Madame Adelaide had more mind than Madame Victoire; but she was altogether deficient in that kindness which alone creates affection for the great, abrupt manners, a harsh voice, and a short way of speaking, rendering her more than imposing. She carried the idea of the prerogative of rank to a high pitch. One of her chaplains was unlucky enough to say ‘Dominus vobiscum’ with rather too easy an air; the Princess rated him soundly for it after mass, and told him to remember that he was not a bishop, and not again to think of officiating in the style of a prelate.
Mesdames lived quite separate from the King. Since the death of Madame de Pompadour he had lived alone. The enemies of the Duc de Choiseul did not know in what department, nor through what channel, they could prepare and bring about the downfall of the man who stood in their way. The King was connected only with women of so low a class that they could not be made use of for any delicate intrigue; moreover, the Parc-aux-Cerfs was a seraglio, the beauties of which were often replaced; it was desirable to give the King a mistress who could form a circle, and in whose drawing-room the long-standing attachment of the King for the Duc de Choiseul might be overcome. It is true that Madame du Barry was selected from a class sufficiently low. Her origin, her education, her habits, and everything about her bore a character of vulgarity and shamelessness; but by marrying her to a man whose pedigree dated from 1400, it was thought scandal would be avoided. The conqueror of Mahon conducted this coarse intrigue.
[It appeared at this period as if every feeling of dignity was lost. “Few noblemen of the French Court,” says a writer of the time, “preserved themselves from the general corruption. The Marechal de Brissac was one of the latter. He was bantered on the strictness of his principles of honour and honesty; it was thought strange that he should be offended by being thought, like so many others, exposed to hymeneal disgrace. Louis XV., who was present, and laughed at his angry fit, said to him: ‘Come, M. de Brissac, don’t be angry; ‘tis but a trifling evil; take courage.’—‘Sire,’ replied M. de Brissac, ‘I possess all kinds of courage, except that which can brave shame.’”—NOTE BY THE EDITOR.]
Such a mistress was judiciously selected for the diversion of the latter years of a man weary of grandeur, fatigued with pleasure, and cloyed with voluptuousness. Neither the wit, the talents, the graces of the Marquise de Pompadour, her beauty, nor even her love for the King, would have had any further influence over that worn-out being.
He wanted a Roxalana of familiar gaiety, without any respect for the dignity of the sovereign. Madame du Barry one day so far forgot propriety as to desire to be present at a Council of State. The King was weak enough to consent to it. There she remained ridiculously perched upon the arm of his chair, playing all sorts of childish monkey tricks, calculated to please an old sultan.
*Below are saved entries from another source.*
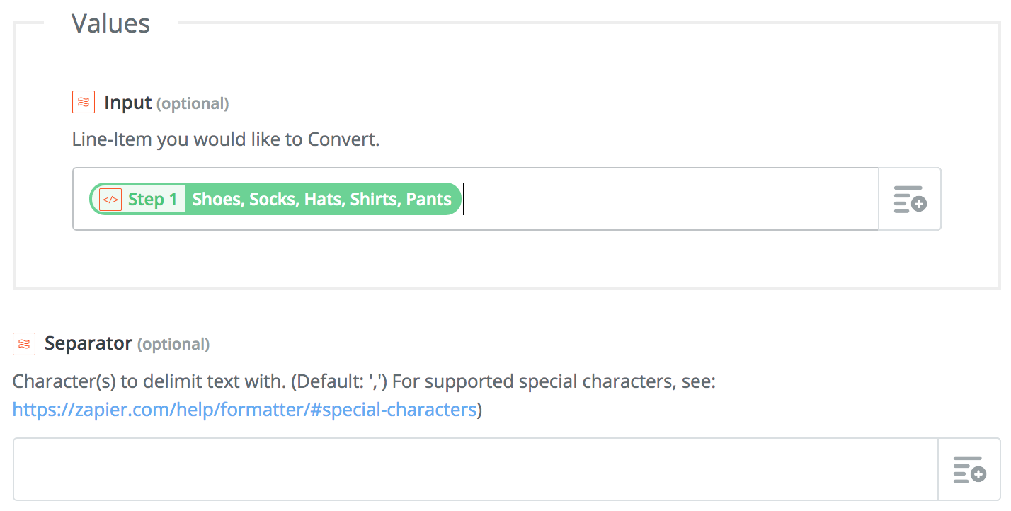Select the green Step 1 label in pill
1011x511 pixels.
click(x=152, y=200)
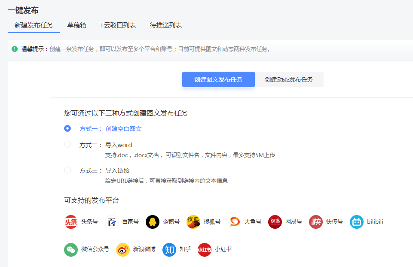Choose 方式三 导入链接 radio option
The image size is (413, 267).
click(67, 170)
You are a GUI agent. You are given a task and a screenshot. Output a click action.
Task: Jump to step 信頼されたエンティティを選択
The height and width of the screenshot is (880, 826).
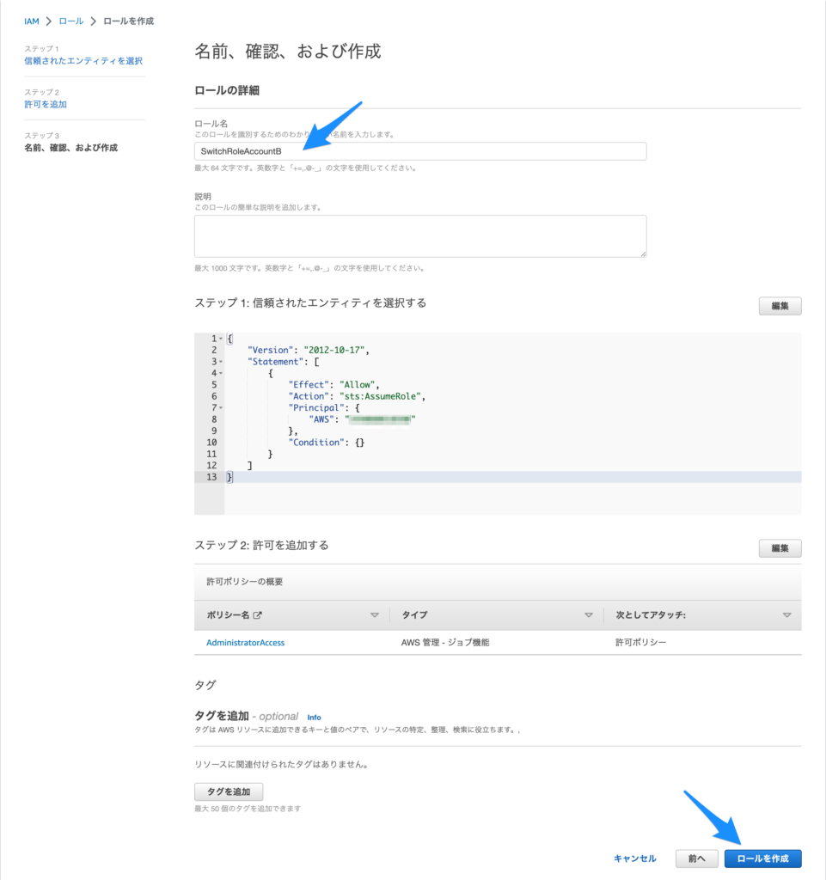[x=83, y=60]
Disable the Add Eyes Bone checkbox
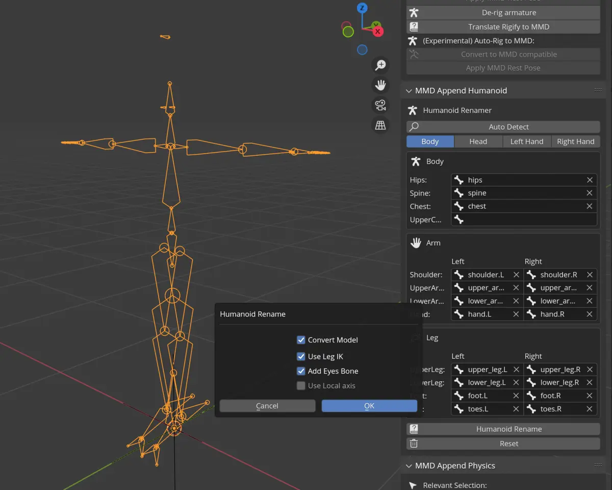The width and height of the screenshot is (612, 490). 301,371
Another time she snatched a packet of sealed letters from the King’s hand. Among them she had observed one from Comte de Broglie. She told the King that she knew that rascal Broglie spoke ill of her to him, and that for once, at least, she would make sure he should read nothing respecting her. The King wanted to get the packet again; she resisted, and made him run two or three times round the table, which was in the middle of the council-chamber, and then, on passing the fireplace, she threw the letters into the grate, where they were consumed. The King became furious; he seized his audacious mistress by the arm, and put her out of the door without speaking to her. Madame du Barry thought herself utterly disgraced; she returned home, and remained two hours, alone, abandoned to the utmost distress. The King went to her; she threw herself at his feet, in tears, and he pardoned her.
Madame la Marechale de Beauvau, the Duchesse de Choiseul, and the Duchesse de Grammont had renounced the honour of the King’s intimate acquaintance rather than share it with Madame du Barry. But a few years after the death of Louis XV., Madame la Marechale being alone at the Val, a house belonging to M. de Beauvau, Mademoiselle de Dillon saw the Countess’s calash take shelter in the forest of St. Germain during a violent storm. She invited her in, and the Countess herself related these particulars, which I had from Madame de Beauvau.
The Comte du Barry, surnamed ‘le roue’ (the profligate), and Mademoiselle du Barry advised, or rather prompted, Madame du Barry in furtherance of the plans of the party of the Marechal de Richelieu and the Duc d’Aiguillon. Sometimes they even set her to act in such a way as to have a useful influence upon great political measures. Under pretence that the page who accompanied Charles I. in his flight was a Du Barry or Barrymore, they persuaded the Comtesse du Barry to buy in London that fine portrait which we now have in the Museum. She had the picture placed in her drawing-room, and when she saw the King hesitating upon the violent measure of breaking up his Parliament, and forming that which was called the Maupeou Parliament, she desired him to look at the portrait of a king who had given way to his Parliament.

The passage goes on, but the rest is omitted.